The pope praised the “tenderness” of those who care for the sick, which he said was “like a caress that makes you feel better, eases the pain and picks you up.”
“In these days of hospitalization, I experienced yet again how important a good health service is, accessible to all, as it is in Italy and other countries,” Francis said.
“We mustn’t lose this precious thing,” the pope said. He added that “sometimes it happens in the [Catholic] church that some healthcare institution, because of poor management, doesn’t go well economically, and the first thought that comes to our mind is to sell it,” he said. “But the vocation in the church is not to have money; it’s to give service.”
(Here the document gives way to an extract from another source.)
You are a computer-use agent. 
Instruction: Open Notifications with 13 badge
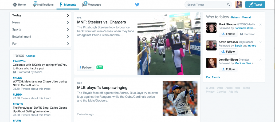point(43,5)
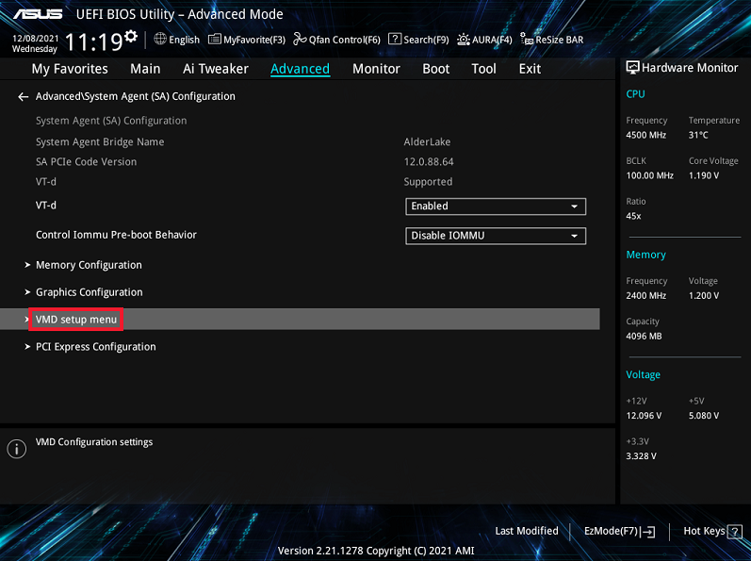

Francis added his appreciation and encouragement for all the healthcare workers and personnel at hospitals, then, referring to the pediatric patients on the balcony with him, said, “Why do children suffer?”
“Why children suffer is a question that touches the heart,” Francis said, asking prayers for them.
Although he stayed at a nonpublic hospital, Italy has a national public health service, and residents can often receive treatment at private hospitals, with the costs reimbursed by the government.
As he usually does on Sundays, Francis spoke of current events and of issues close to his heart. In his balcony remarks, he reiterated his closeness to Haiti’s people, as he recalled the assassination last week of its president and the wounding of the first lady. Francis prayed that the people of Haiti could “start going down a path toward a future of peace and of harmony.”
The world’s environmental fragility has been a major theme of his papacy since it began in 2013. On Sunday, as countless people vacation at the shore, Francis urged people to look after “the health of seas.” “No plastic in the sea!” the pope pleaded.
Without citing specific issues, he also voiced hope that “Europe may be united in its founding values,” a possible reference to tensions between the European Union leaders and member Hungary over LGBTQ rights crackdowns. Francis noted that Sunday marked the feast of St. Benedict, patron saint of the continent.
Francis ended with his usual invitation to the faithful. “Don’t forget to pray for me,” he said, drawing rousing applause.
Besides seeing the faithful again, Francis had another reason to smile on Sunday. Argentina beat Brazil 1-0 in the Copa America soccer final overnight. Francis is a huge soccer fan and roots for the San Lorenzo squad in his native Buenos Aires.